RECORDS TO PROCESS:
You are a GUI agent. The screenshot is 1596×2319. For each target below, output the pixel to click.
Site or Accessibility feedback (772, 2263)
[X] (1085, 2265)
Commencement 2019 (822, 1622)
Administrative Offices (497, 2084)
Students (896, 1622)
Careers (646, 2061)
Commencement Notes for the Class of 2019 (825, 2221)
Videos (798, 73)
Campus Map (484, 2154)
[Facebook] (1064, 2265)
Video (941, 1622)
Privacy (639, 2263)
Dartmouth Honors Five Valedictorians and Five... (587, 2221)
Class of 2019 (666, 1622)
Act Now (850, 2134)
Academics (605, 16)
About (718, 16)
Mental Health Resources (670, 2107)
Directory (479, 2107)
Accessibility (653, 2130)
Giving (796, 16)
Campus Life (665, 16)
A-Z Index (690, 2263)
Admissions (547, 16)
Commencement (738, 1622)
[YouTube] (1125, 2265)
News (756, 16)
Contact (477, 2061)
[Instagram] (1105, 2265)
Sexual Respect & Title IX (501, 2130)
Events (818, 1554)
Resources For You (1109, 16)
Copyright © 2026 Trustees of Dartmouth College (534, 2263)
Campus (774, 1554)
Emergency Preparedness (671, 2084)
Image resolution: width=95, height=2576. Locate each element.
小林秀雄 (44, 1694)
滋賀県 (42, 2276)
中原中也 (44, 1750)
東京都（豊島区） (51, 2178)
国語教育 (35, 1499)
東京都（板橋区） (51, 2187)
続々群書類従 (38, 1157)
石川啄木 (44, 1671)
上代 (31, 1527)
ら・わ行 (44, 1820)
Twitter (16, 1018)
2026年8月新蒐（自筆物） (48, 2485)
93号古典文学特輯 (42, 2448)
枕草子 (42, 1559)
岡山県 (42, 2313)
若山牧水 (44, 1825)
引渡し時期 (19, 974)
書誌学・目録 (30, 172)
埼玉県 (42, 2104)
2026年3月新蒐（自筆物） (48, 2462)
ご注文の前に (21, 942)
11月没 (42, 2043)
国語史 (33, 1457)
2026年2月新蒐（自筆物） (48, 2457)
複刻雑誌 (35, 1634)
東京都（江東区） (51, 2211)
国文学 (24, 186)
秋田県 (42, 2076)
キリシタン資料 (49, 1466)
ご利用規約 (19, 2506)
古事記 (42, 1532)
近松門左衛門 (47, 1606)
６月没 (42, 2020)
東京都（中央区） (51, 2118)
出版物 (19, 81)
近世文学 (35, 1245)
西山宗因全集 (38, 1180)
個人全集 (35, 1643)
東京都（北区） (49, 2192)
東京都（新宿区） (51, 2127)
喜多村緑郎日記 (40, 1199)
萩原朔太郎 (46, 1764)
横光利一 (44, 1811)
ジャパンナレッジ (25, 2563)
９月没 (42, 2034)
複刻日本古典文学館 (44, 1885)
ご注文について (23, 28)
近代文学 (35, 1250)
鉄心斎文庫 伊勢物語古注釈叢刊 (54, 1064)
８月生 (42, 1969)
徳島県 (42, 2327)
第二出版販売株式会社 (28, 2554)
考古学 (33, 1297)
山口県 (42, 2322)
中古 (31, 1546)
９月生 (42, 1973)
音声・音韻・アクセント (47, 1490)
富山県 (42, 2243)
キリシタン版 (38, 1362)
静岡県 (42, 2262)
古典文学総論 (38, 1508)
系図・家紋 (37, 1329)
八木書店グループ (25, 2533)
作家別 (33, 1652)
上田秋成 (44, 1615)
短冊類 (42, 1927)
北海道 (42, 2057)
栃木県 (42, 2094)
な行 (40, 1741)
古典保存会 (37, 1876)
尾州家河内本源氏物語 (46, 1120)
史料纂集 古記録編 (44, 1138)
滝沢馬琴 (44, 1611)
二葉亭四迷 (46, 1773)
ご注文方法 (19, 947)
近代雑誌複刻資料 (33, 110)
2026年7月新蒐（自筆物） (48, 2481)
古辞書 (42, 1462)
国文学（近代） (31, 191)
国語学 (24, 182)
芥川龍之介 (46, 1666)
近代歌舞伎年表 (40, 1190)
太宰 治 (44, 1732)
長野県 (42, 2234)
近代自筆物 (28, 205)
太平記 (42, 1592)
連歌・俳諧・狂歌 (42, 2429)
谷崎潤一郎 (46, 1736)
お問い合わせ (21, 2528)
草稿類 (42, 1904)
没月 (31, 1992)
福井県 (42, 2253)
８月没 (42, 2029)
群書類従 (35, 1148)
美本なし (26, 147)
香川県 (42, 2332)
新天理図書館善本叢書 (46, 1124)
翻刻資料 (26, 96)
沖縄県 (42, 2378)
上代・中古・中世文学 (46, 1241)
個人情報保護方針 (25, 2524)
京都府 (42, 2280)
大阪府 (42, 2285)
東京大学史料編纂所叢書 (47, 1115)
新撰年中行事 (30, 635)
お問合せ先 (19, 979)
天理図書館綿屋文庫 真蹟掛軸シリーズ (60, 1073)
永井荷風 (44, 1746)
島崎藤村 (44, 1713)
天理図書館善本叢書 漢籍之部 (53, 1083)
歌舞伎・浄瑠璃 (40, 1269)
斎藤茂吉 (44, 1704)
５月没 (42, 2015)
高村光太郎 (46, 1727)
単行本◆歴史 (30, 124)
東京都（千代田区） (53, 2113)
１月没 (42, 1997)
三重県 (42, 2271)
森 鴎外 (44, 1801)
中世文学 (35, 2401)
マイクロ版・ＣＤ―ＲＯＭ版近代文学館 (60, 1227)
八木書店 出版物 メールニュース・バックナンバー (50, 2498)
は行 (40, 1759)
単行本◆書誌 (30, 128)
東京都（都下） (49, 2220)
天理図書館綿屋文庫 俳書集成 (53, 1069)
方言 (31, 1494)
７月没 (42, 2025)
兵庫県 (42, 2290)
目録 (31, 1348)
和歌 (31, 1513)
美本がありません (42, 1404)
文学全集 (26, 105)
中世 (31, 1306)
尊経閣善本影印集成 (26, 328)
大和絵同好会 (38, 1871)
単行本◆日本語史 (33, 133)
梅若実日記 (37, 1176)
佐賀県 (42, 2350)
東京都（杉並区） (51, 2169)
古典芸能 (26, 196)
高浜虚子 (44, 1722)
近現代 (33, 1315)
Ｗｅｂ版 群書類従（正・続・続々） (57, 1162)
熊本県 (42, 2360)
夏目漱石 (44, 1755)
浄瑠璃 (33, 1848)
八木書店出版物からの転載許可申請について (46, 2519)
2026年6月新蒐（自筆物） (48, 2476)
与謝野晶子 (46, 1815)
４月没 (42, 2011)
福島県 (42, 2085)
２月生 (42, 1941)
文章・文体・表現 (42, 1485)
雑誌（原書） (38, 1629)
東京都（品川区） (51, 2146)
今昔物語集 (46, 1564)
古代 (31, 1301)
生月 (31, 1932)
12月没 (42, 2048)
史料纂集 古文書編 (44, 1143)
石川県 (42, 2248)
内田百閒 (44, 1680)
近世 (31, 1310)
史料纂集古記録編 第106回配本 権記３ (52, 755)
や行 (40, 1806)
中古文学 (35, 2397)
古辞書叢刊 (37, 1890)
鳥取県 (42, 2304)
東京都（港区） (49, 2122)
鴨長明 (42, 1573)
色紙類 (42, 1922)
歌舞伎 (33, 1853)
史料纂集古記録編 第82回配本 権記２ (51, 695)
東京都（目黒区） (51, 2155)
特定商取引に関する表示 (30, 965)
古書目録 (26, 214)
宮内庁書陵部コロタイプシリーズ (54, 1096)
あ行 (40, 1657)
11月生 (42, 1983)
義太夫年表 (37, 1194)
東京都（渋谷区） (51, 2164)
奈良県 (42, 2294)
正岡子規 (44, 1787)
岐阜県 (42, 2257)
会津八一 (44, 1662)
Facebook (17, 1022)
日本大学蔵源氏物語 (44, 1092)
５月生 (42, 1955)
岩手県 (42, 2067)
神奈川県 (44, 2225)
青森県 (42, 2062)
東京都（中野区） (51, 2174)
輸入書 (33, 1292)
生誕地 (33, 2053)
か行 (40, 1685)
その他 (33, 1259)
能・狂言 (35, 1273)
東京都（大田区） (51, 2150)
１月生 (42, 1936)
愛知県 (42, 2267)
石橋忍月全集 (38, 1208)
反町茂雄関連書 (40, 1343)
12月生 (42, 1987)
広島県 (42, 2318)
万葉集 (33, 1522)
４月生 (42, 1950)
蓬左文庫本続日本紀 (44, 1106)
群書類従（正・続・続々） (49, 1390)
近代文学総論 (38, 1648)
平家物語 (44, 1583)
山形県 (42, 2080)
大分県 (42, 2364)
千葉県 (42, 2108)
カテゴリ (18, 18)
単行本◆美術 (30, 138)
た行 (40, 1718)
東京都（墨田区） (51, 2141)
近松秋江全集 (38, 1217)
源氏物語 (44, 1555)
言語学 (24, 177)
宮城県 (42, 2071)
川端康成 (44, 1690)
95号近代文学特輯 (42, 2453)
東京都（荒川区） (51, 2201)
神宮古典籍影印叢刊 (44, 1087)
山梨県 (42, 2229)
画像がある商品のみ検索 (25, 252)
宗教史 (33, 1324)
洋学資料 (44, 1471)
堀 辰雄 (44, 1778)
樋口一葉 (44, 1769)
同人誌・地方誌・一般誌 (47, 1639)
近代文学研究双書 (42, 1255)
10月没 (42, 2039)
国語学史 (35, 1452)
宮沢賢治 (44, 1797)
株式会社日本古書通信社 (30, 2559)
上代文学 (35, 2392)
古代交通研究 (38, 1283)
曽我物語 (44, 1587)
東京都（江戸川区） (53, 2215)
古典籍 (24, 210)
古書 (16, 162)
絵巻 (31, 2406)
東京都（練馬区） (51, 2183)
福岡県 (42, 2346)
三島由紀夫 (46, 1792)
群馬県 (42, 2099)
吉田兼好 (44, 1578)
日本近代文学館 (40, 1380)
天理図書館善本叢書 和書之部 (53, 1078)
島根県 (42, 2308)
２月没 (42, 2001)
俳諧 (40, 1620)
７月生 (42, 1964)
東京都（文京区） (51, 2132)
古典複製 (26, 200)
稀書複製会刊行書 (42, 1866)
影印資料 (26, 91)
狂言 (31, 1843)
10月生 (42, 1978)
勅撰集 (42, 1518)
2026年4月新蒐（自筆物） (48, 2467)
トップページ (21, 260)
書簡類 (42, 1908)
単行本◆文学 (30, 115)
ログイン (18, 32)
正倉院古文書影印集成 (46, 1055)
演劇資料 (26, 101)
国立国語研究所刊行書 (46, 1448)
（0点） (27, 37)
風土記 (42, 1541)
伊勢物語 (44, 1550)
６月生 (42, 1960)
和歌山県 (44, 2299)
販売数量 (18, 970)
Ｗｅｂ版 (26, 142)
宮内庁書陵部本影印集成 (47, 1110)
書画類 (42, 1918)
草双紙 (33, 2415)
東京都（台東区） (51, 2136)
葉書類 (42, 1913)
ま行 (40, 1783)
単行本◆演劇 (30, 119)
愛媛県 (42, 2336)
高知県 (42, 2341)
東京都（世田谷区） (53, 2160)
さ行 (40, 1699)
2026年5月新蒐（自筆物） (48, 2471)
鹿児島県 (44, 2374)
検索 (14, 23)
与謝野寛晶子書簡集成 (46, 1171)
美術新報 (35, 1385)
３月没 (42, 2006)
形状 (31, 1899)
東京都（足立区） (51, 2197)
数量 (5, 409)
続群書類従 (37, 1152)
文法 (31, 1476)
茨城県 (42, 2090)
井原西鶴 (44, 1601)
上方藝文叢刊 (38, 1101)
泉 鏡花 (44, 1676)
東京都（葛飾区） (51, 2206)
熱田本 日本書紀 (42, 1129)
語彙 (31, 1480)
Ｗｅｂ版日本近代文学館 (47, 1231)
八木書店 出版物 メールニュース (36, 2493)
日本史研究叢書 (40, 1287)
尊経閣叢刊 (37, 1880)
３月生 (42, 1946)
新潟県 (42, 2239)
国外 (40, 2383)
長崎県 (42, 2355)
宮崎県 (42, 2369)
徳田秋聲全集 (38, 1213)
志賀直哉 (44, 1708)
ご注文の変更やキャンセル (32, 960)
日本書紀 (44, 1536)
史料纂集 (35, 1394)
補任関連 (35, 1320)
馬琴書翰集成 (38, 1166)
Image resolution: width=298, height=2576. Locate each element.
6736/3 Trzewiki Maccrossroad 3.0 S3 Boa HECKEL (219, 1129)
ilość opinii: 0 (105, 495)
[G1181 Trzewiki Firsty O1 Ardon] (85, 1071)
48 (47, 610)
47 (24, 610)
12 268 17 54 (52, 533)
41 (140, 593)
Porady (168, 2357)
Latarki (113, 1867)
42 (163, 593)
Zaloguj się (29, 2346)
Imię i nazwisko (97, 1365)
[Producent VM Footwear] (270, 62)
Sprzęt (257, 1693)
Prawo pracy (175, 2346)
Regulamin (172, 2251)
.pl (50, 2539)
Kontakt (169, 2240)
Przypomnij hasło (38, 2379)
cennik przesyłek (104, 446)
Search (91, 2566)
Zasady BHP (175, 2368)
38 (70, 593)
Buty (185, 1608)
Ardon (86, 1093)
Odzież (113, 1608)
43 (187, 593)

AIM OF THE TASK:
Transcribe, exactly and without additions, the lines of the records above, beginning with the line that contains "中古 (31, 1546)" and ending with the line that contains "古典保存会 (37, 1876)", both included.

EXERCISE RESPONSE:
中古 (31, 1546)
９月生 (42, 1973)
音声・音韻・アクセント (47, 1490)
富山県 (42, 2243)
キリシタン版 (38, 1362)
静岡県 (42, 2262)
古典文学総論 (38, 1508)
系図・家紋 (37, 1329)
八木書店グループ (25, 2533)
作家別 (33, 1652)
上田秋成 (44, 1615)
短冊類 (42, 1927)
北海道 (42, 2057)
栃木県 (42, 2094)
な行 (40, 1741)
古典保存会 (37, 1876)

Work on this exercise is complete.